Task
Both the line below containing "You are a computer-use" and the line containing "Instruction: Click the", along with every line between them, should be repeated exactly; no other line belongs in the answer.

____ Exercise inputs

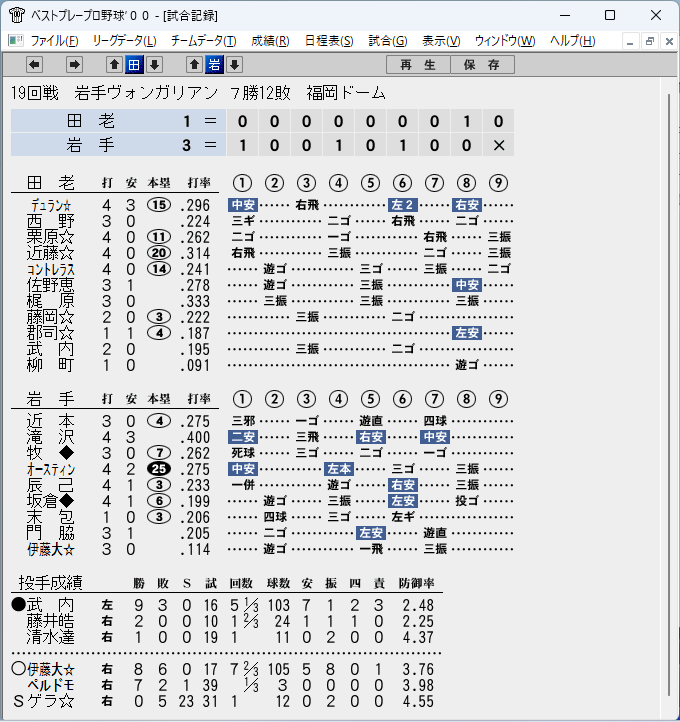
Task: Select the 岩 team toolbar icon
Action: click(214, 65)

________
____ Exercise inputs

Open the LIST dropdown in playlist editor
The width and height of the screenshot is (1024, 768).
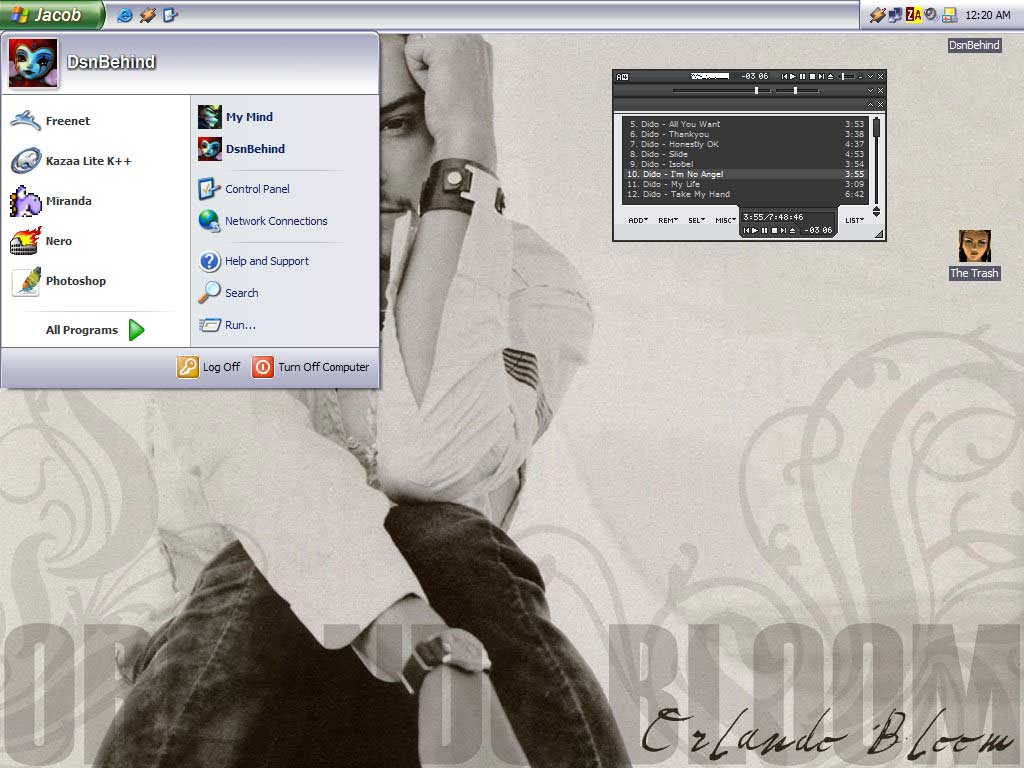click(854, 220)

________
____ Exercise inputs

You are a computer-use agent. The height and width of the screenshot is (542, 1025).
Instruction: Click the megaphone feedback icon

________

Exercise result
You are a computer-use agent. The height and width of the screenshot is (542, 1025).
Instruction: Click the megaphone feedback icon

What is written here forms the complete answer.